Stories/165 , Issues/Environment , Issues/Policy
Aloomba QLD 4871, Australia
22nd Feb 2018
How the people of Aloomba saved Behana Gorge
When development plans threatened Behana Gorge, the local community of Aloomba sprung into action.

If you’re feeling discouraged by the apparent lack of concern for the environment in your local area then maybe the people of Aloomba in Far North Queensland will encourage you to keep up the fight. For 22 years local residents, farmers and environment groups fought back proposals from councils and developers to turn their source of life into a quarry, capitalising on the natural granite in Behana Gorge.

Thirty kilometres south of the central business district of Cairns, a remarkable natural artefact rises out of the ground – an almost perfectly pyramid-shaped mountain called Walsh’s Pyramid – named after a 19th century politician.
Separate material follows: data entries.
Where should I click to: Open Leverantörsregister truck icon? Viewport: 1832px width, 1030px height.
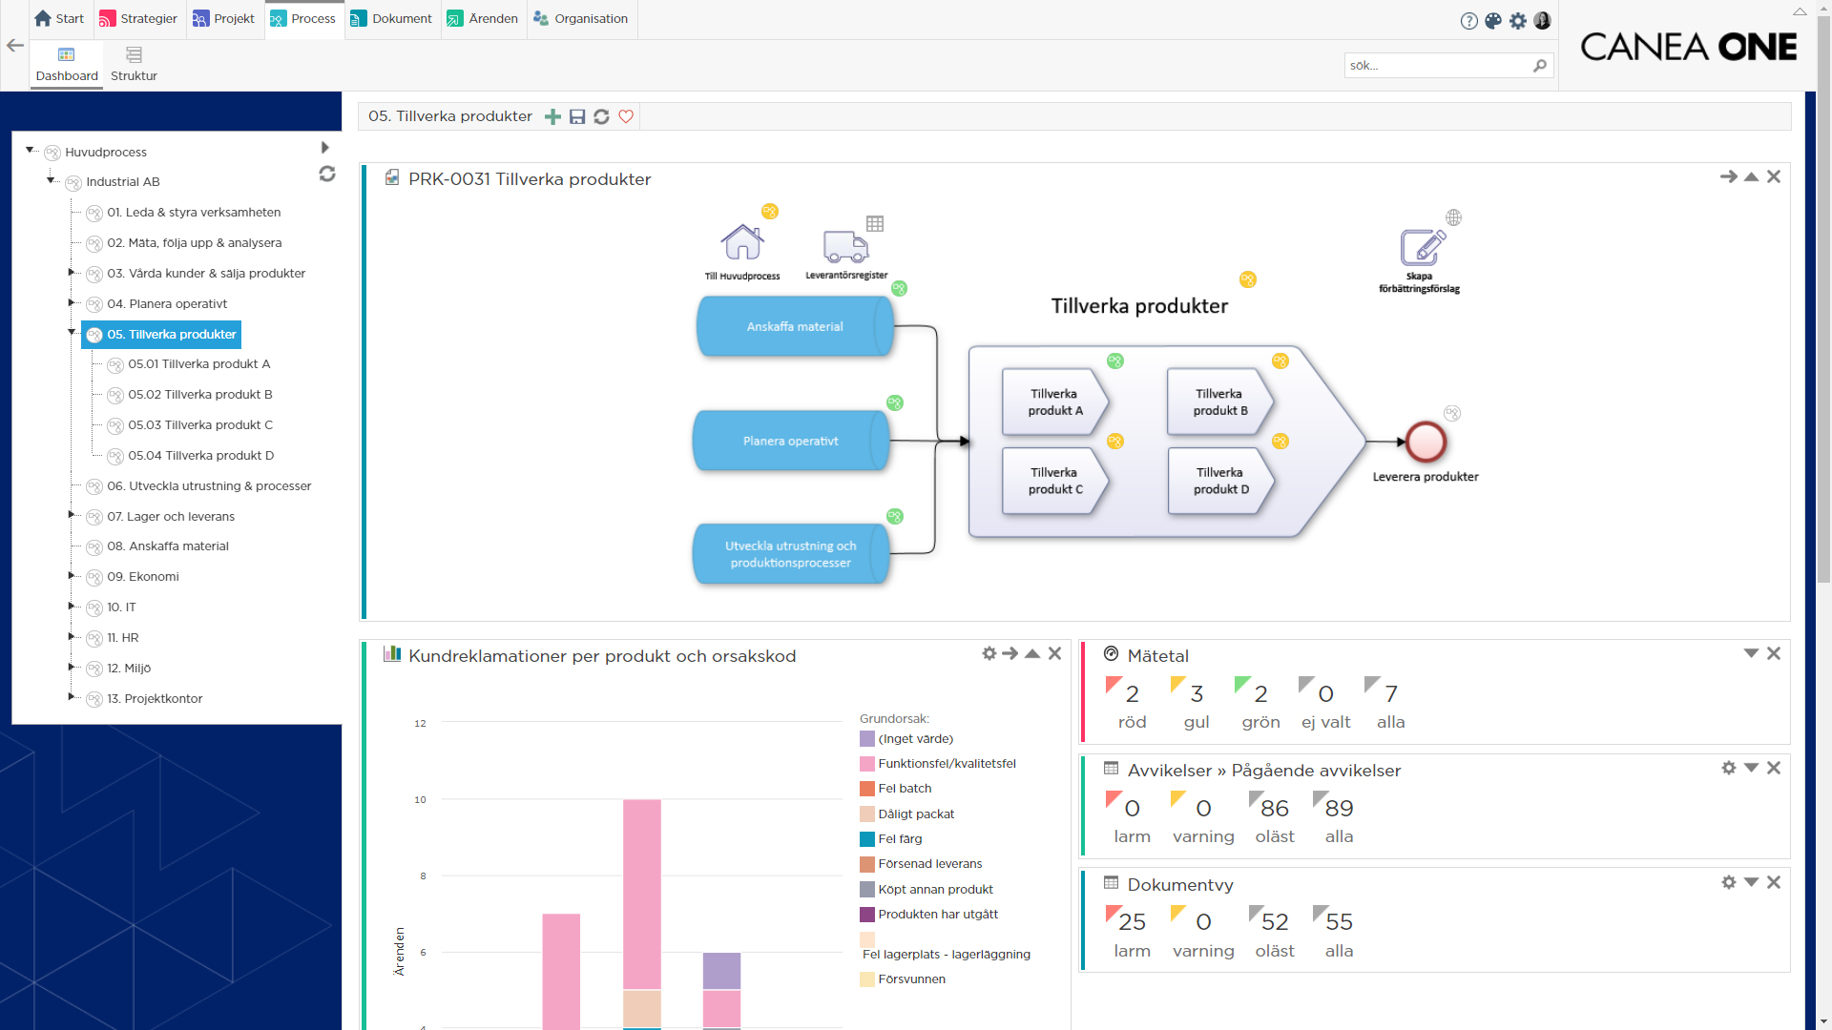[845, 247]
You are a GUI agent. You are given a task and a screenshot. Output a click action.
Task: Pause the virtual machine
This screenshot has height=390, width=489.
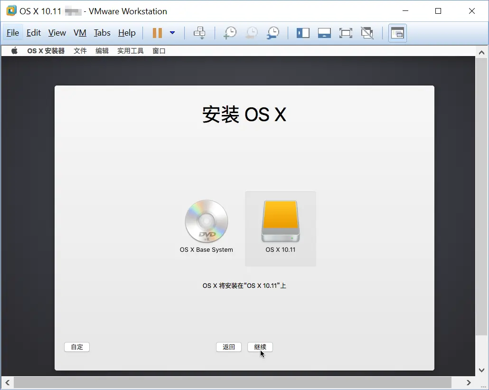click(x=157, y=33)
The traditional owners, the Yidinji people, tell the story of the Bunda Djarruga Murrgu, the scrub hen who incubated her eggs on the mountain, kicking them off the elevated point onto the surrounding bushland. One egg landed on what is now known as Behana Gorge, home of Aloomba.

Walsh's Pyramid
Walsh's Pyramid

The site was included in the local council’s development plans for the expansion of the Cairns greater region as early as 1993, and the Rossi family who owned cane farming property bordering the zoning immediately sprang into action, collecting support by way of posters and petitions at the local markets.

Behana is a granite gorge which provides the south of Cairns and the surrounding areas with much of its water supply, and is home to threatened and endangered flora and fauna including the Southern Cassowary and Yellow-Bellied Glider.
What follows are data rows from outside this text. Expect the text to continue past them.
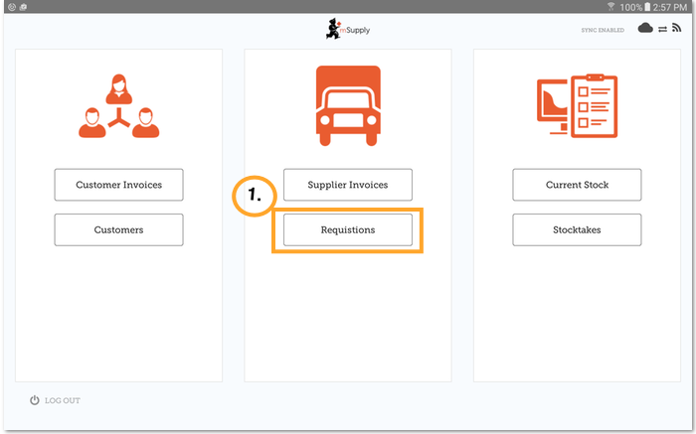Click the two-way sync arrows icon
696x434 pixels.
tap(662, 29)
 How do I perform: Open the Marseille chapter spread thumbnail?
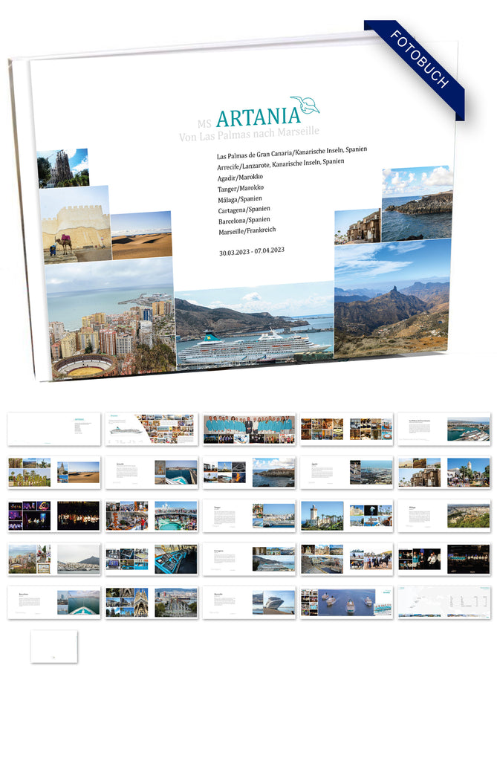click(x=249, y=602)
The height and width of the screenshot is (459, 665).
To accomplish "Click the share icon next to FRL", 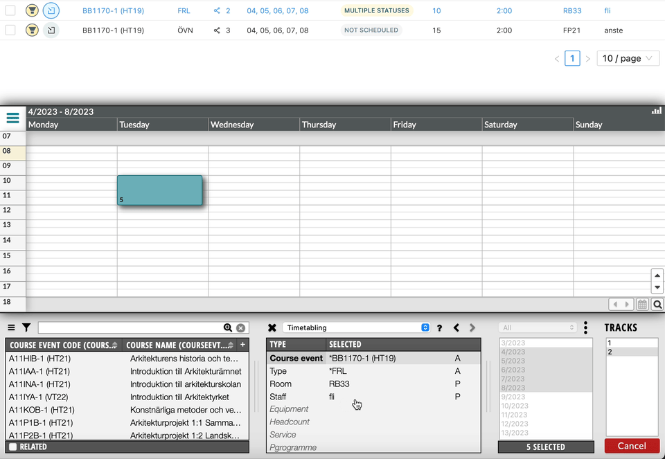I will tap(217, 10).
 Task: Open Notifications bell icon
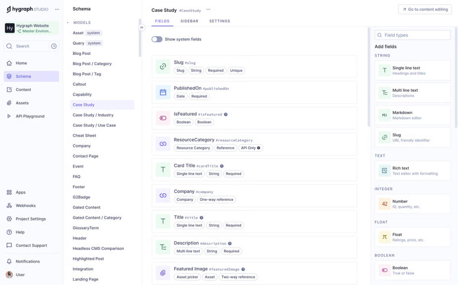pos(9,261)
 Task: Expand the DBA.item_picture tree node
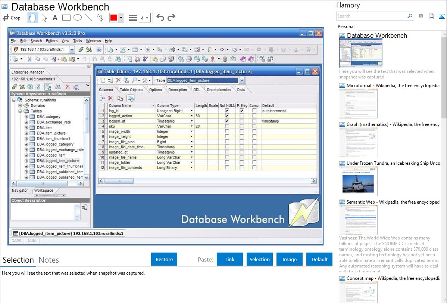tap(26, 133)
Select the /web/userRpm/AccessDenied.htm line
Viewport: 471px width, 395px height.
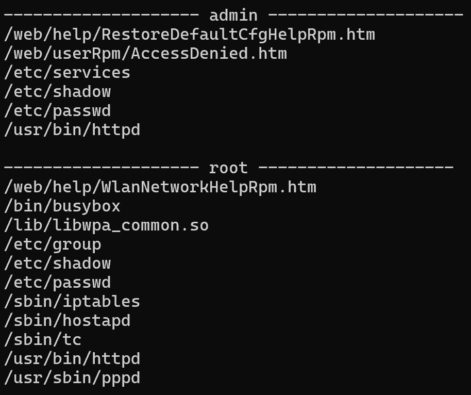coord(145,54)

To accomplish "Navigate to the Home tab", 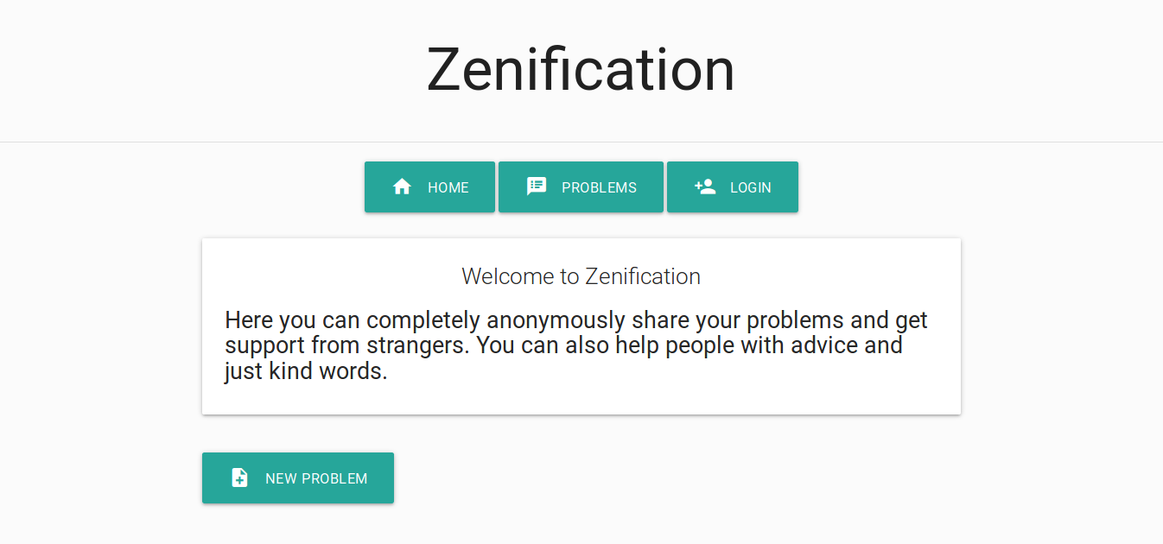I will point(429,187).
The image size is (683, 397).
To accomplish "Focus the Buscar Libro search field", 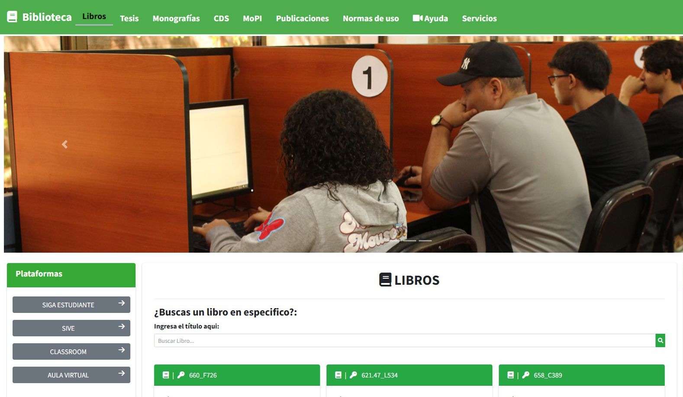I will pyautogui.click(x=405, y=341).
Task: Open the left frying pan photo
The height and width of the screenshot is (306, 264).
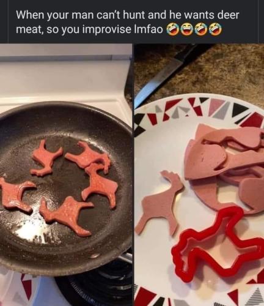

In 2006 the Cairns and Far North Environment Centre (CAFNEC) submitted their objections to the proposed Cairns City Council development, stating environmental concerns:

Main potential threatening processes include impacts of blasting noise, dispersal of dust, direct loss of habitat, impact of pressure waves, contamination of Behana Creek from erosion and run off associated with quarry activities and the impacts of increased heavy vehicle activity associated with this development.
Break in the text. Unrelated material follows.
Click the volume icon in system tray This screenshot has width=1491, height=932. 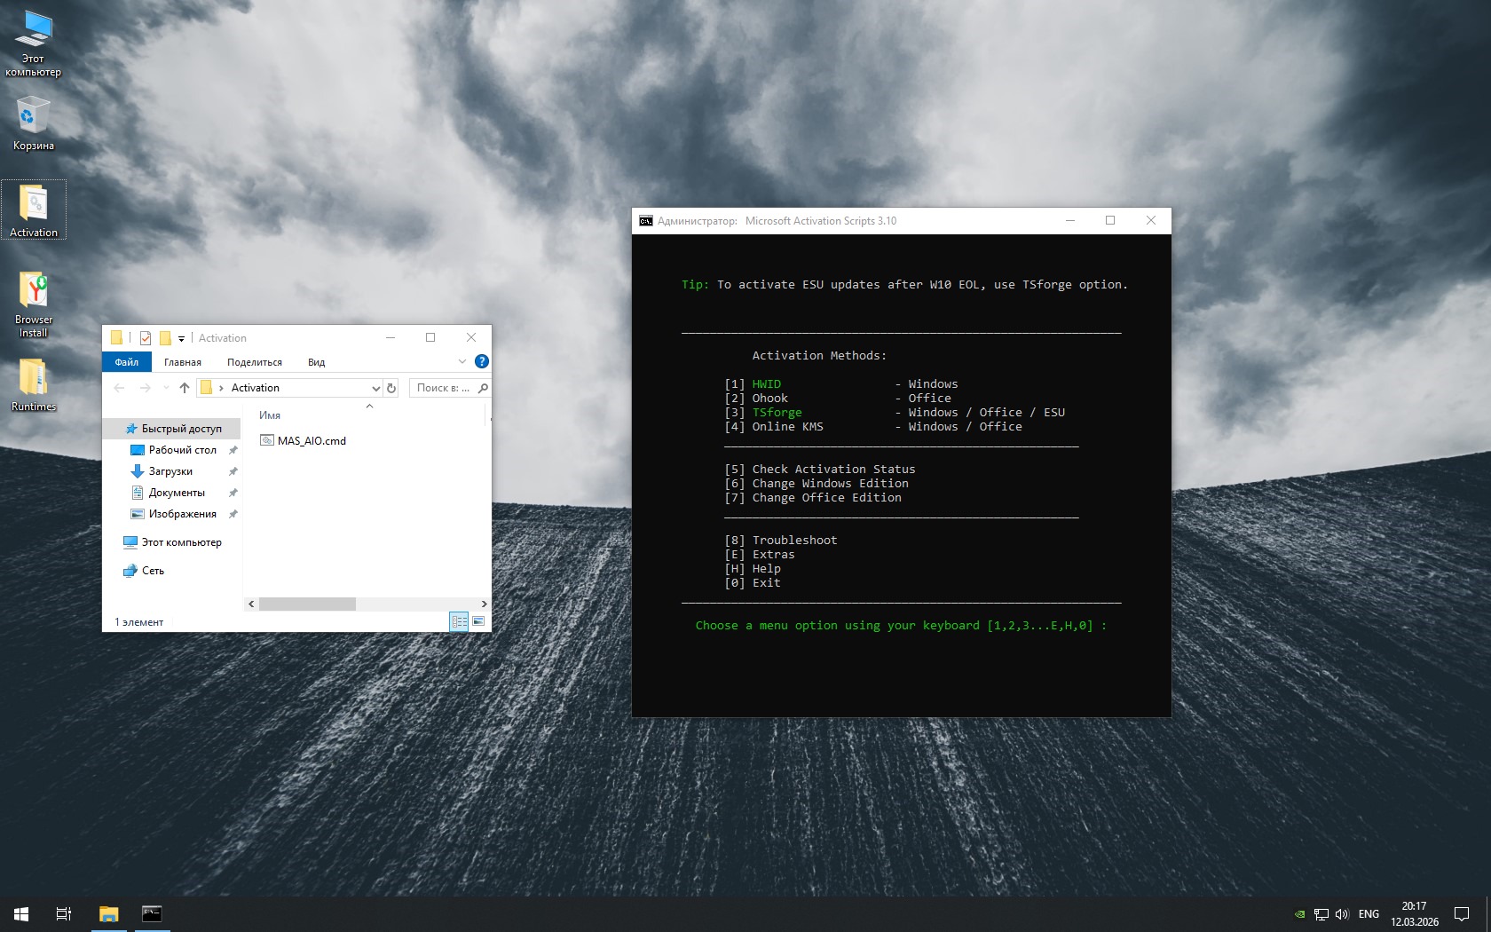pyautogui.click(x=1341, y=913)
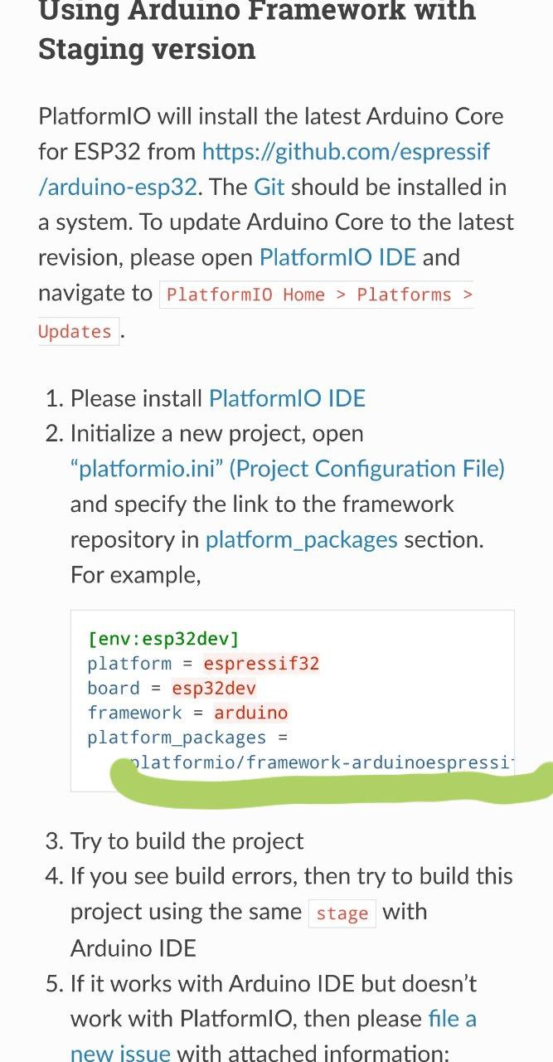Click the 'Using Arduino Framework with Staging version' heading
This screenshot has width=553, height=1062.
click(257, 32)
After a number of council development applications and subsequent failures, the matter became an issue for the Queensland state government, with the Cairns population rapidly expanding and in need of resources (and keen for extra income). While the Cairns City Council were an environmentally-aware system, they did not have the power to overrule the Queensland government, then led by LNP. Behana Gorge was now a Key Resource Area (KRA) as part of the Cairns 2020 growth planning, and the Aloomba and Fishery Falls Progress Association, were surprised with the news at their regular meeting to discover they suddenly had two weeks to submit their objections to the state minister before the matter was decided.

This is when Emily Rossi, daughter-in-law of the original protesters, decided to bring the protest to social media where she could connect anyone and everyone who had a stake in the matter. She modelled it on a similar campaign her sister had witnessed working in Brisbane by bringing together environmental groups, farmers, residents, businesses, tourists, media, former residents and visitors to save Behana Gorge. She set up auto-fill forms that sent letters to members of parliament and councillors, and within the two-week timeframe had collected over 4000 signatures opposing the KRA.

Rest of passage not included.